◆ **What this task involves**
Restate the listing below word for word.

◆ **Records for this exercise**
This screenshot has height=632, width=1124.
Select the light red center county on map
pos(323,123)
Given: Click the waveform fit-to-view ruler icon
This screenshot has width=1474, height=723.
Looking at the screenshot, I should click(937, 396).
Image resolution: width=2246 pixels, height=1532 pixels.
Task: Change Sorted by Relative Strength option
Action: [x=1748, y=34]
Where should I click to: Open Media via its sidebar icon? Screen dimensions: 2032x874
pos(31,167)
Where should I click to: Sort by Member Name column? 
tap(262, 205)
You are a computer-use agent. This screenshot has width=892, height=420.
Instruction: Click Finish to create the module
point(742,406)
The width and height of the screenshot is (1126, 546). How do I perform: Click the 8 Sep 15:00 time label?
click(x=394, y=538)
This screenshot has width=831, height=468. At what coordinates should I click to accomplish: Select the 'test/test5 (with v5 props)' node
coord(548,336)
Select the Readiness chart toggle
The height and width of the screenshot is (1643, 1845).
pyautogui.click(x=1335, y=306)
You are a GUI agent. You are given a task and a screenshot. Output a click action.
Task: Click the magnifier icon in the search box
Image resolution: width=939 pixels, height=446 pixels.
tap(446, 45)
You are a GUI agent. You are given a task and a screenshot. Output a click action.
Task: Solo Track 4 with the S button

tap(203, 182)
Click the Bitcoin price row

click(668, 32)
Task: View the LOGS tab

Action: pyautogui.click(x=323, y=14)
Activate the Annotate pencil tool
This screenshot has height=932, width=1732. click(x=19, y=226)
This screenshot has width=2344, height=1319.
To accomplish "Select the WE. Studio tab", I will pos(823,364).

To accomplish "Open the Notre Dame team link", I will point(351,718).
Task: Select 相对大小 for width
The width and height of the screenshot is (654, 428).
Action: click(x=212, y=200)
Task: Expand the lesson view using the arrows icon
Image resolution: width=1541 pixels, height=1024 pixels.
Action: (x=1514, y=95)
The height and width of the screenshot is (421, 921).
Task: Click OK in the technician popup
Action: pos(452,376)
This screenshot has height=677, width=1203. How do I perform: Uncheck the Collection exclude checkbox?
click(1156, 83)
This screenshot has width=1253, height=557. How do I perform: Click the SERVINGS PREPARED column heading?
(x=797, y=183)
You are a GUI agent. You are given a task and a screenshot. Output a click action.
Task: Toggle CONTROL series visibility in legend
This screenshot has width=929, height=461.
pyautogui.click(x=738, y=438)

◆ **Output of the exercise**
This screenshot has height=632, width=1124.
Select the light red center county on map
pos(323,123)
Given: Click the waveform fit-to-view ruler icon
This screenshot has width=1474, height=723.
Looking at the screenshot, I should click(937, 396).
Image resolution: width=2246 pixels, height=1532 pixels.
Task: Change Sorted by Relative Strength option
Action: [x=1748, y=34]
Where should I click to: Open Media via its sidebar icon? Screen dimensions: 2032x874
pos(31,167)
Where should I click to: Sort by Member Name column? 
tap(262, 205)
You are a computer-use agent. This screenshot has width=892, height=420.
Instruction: Click Finish to create the module
point(742,406)
The width and height of the screenshot is (1126, 546). How do I perform: Click the 8 Sep 15:00 time label?
click(x=394, y=538)
This screenshot has width=831, height=468. At what coordinates should I click to accomplish: Select the 'test/test5 (with v5 props)' node
coord(548,336)
Select the Readiness chart toggle
The height and width of the screenshot is (1643, 1845).
pyautogui.click(x=1335, y=306)
You are a GUI agent. You are given a task and a screenshot. Output a click action.
Task: Click the magnifier icon in the search box
Image resolution: width=939 pixels, height=446 pixels.
tap(446, 45)
You are a GUI agent. You are given a task and a screenshot. Output a click action.
Task: Solo Track 4 with the S button

tap(203, 182)
Click the Bitcoin price row

click(668, 32)
Task: View the LOGS tab

Action: pyautogui.click(x=323, y=14)
Activate the Annotate pencil tool
This screenshot has height=932, width=1732. click(x=19, y=226)
This screenshot has width=2344, height=1319.
To accomplish "Select the WE. Studio tab", I will pos(823,364).

To accomplish "Open the Notre Dame team link", I will point(351,718).
Task: Select 相对大小 for width
The width and height of the screenshot is (654, 428).
Action: click(x=212, y=200)
Task: Expand the lesson view using the arrows icon
Image resolution: width=1541 pixels, height=1024 pixels.
Action: (x=1514, y=95)
The height and width of the screenshot is (421, 921).
Task: Click OK in the technician popup
Action: pos(452,376)
This screenshot has height=677, width=1203. How do I perform: Uncheck the Collection exclude checkbox?
click(1156, 83)
This screenshot has width=1253, height=557. How do I perform: Click the SERVINGS PREPARED column heading?
(x=797, y=183)
You are a GUI agent. You are given a task and a screenshot. Output a click action.
Task: Toggle CONTROL series visibility in legend
This screenshot has width=929, height=461.
pyautogui.click(x=738, y=438)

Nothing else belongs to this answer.